1 Foster 101 | Pa. | 1873
The opinion of the court was delivered, March 24th 1873, by
When a vendor fails to comply with his contract the general rule for the measure of damages undoubtedly is, the difference between the contract and the market price of the article at the time of the breach. This is for the evident reason that the vendee can go into the market and obtain the article contracted for at that price. But when the circumstances of the case are such that the vendee cannot thus supply himself the rule does not apply, for the reason of it ceases: Bank of Montgomery v. Reese, 2 Casey 143. “It is manifest,” says Mr. Chief Justice Lewis, “ that this (the ordinary measure) would not remunerate him when the article could not be obtained elsewhere.” If an article of the same quality cannot be procured in the market, its market price cannot be ascertained, and we are without the necessary data for the application of the general rule. This is a contingency which must be considered to have been within the contemplation of the parties, for they must be presumed to know whether such articles are of limited production or not.

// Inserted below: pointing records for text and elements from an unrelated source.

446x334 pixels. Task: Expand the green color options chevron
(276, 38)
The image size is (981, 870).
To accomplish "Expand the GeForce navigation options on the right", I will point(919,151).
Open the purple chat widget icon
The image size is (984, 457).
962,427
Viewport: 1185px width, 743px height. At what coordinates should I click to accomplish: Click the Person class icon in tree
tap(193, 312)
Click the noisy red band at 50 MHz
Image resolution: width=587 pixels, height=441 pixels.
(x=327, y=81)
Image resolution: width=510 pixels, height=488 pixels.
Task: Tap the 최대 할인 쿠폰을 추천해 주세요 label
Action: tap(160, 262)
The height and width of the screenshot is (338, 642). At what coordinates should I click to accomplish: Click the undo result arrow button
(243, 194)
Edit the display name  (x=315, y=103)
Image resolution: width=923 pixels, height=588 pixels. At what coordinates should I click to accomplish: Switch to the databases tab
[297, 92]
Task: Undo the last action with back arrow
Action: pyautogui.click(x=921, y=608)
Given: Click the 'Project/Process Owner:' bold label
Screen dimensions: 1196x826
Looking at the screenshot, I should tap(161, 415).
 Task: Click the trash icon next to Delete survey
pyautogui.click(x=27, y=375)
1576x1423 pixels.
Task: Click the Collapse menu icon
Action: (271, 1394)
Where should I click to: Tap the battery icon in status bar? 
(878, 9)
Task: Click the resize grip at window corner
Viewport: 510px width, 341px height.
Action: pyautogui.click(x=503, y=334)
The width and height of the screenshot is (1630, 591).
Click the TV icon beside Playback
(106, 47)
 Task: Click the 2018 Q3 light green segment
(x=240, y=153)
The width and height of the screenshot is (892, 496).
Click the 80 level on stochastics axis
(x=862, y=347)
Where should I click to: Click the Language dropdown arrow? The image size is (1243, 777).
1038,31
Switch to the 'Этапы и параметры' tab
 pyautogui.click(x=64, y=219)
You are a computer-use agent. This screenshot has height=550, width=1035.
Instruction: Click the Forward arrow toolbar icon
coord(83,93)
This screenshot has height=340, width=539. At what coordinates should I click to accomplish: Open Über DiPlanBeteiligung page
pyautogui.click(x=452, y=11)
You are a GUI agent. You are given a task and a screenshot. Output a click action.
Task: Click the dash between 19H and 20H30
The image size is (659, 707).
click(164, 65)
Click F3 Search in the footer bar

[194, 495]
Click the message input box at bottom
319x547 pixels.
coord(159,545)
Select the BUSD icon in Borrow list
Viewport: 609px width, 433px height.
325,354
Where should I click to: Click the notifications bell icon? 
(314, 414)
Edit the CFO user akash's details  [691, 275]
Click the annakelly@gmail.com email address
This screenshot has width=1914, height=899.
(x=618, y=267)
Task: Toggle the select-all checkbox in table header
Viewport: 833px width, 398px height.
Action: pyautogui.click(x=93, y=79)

In such a case the true measure is the actual loss which the vendee- sustains in his own manufacture, by .having to use an inferior article or not receiving the advance on his contract price upon any contracts which he had himself made in reliance upon the fulfilment of the contract by the vendor. We do not mean to say, that if he undertakes to fill his own contracts with an inferior article, and in consequence such article is returned on his hands, he can recover of his vendor, besides the loss sustained on his contracts, all the extraordinary .loss incurred by his attempting what was clearly an unwarrantable experiment. His legitimate loss is the difference between the contract price he was to pay to his vendor and the price he was to receive. This is a loss which springs directly from the non-fulfilment of the contract. The affidavits of defence are not as full and precise upon this point as they might and ought to have been, but they state that the defendants below had entered into such contracts, and that they were unable to get the same quality of iron which the plaintiff had agreed to deliver, and this, we think, was enough to have carried the case to a jury.
Judgment reversed, and a procedendo awarded.